Guedes: Foi interditado o debate da reforma tributária ampla, mas será retomado

O primeiro é a disparada do dólar. A razão para isso é a remessa para o exterior dos lucros das multinacionais que atuam no Brasil. Com a fuga de capitais ocorrendo simultaneamente, além do impacto direto no câmbio, haveria outra consequência nociva par ao ambiente de negócios: falta de recursos para reinvestir no crescimento das empresas. Isso pode inibir aportes em fusões e aquisições e até travar expansões orgânicas, o que impacta na geração de empregos.

Mas Guedes não está preocupado com da disso. Na quinta-feira (22), em um encontro com empresários realizado pela Confederação Nacional da Indústria (CNI) e pela Federação Brasileira de Bancos (Febraban), ele admitiu a possibilidade de elevar o teto de isenção para além dos R$ 20 mil previstos no projeto de lei. “Se precisar subir mais um pouquinho, sobe mais um pouco. Não quero mexer com dentista, médico, profissional liberal, não queremos atingir a classe média, nada disso. Queremos tributar os mais afluentes e desonerar as empresas e assalariados”, afirmou.

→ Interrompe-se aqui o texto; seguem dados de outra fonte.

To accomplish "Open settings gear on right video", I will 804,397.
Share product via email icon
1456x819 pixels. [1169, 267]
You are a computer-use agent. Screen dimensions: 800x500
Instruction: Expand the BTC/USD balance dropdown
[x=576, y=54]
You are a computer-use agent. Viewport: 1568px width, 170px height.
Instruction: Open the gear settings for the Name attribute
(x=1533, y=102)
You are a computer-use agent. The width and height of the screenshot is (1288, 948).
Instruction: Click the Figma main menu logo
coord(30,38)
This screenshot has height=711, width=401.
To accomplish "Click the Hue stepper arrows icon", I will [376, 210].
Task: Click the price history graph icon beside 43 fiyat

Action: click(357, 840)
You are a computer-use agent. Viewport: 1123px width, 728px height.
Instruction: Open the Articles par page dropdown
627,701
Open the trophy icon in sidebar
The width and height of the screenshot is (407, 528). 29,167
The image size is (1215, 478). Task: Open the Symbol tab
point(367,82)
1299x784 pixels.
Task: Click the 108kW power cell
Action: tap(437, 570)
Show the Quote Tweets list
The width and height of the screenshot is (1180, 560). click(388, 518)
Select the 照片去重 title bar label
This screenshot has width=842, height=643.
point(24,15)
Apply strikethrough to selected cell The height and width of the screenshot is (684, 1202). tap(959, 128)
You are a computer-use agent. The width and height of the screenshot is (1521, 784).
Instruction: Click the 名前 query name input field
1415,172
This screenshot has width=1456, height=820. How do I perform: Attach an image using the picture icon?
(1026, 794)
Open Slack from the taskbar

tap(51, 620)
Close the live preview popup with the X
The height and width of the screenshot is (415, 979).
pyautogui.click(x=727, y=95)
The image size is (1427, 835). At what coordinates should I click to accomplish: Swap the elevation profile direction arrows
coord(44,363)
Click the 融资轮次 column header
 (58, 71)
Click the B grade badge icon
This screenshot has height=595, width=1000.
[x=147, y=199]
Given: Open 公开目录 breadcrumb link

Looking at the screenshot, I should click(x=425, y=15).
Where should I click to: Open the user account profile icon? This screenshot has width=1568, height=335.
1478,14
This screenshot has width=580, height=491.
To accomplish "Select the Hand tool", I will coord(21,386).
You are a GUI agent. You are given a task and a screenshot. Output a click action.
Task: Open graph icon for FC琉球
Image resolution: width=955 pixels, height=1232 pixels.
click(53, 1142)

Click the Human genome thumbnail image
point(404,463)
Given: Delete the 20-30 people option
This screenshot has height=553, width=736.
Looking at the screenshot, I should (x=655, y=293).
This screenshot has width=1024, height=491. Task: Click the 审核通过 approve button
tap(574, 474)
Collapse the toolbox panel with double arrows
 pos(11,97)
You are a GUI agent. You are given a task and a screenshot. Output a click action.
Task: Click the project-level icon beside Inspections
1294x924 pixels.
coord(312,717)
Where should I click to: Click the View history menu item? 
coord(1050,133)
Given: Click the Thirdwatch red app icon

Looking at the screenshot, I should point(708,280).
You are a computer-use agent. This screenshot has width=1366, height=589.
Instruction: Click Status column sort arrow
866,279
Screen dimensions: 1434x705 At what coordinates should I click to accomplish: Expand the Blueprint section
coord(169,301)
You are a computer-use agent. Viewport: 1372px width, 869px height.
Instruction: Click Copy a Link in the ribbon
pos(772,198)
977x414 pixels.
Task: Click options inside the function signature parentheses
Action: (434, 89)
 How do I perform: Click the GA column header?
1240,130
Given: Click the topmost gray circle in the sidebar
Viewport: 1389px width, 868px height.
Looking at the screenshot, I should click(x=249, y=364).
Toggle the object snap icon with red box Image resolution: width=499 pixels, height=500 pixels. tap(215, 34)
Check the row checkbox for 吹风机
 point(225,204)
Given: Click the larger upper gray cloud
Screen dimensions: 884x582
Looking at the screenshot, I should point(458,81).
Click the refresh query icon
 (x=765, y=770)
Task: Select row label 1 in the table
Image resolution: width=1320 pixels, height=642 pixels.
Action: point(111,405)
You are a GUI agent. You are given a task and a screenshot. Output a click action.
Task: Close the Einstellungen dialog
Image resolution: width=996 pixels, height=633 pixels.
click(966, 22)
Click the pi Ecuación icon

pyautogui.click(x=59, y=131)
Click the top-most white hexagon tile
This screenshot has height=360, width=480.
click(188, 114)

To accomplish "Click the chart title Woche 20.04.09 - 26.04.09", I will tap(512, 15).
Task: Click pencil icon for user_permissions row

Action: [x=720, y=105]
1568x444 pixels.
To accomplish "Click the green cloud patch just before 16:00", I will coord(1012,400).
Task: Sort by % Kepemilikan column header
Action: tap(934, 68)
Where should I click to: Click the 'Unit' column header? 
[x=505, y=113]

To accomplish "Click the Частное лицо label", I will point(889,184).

Por esse argumento, parece que Guedes está em busca de uma reforma tributária que promova “justiça fiscal”. Mas a verdade é que sua fala se deu para aliviar a uma eventual oposição de profissionais liberais. Na semana passada, a OAB manifestou descontentamento com a proposta. Segundo a entidade, ela resultaria em dupla tributação sobre os rendimentos das sociedades de advogados. Médicos também entendem que deveriam ficar de fora da taxação. Se elevar o teto, Guedes pode ganhar o apoio de parte da classe média, o que atende ao plano de reeleger Bolsonaro.

Segundo o ministro, “os vetores da reforma são claros: vamos tributar lucros e dividendos que nçao pagam impostos há mais de 25 anos”. Pelos cálculos do ministério, só no ano passado 20 mil pessoas receberam rendimentos não tributáveis que somam quase R$ 400 bilhões. É nessa cifra que Guedes está de olho. Se o leão não começar a morder aí, não haverá mais de onde tirar dinheiro para bancar as despesas correntes da administração federal. Mesmo que o efeito colateral dessa cobrança seja a fuga de capitais e o esvaziamento do caixa das empresas.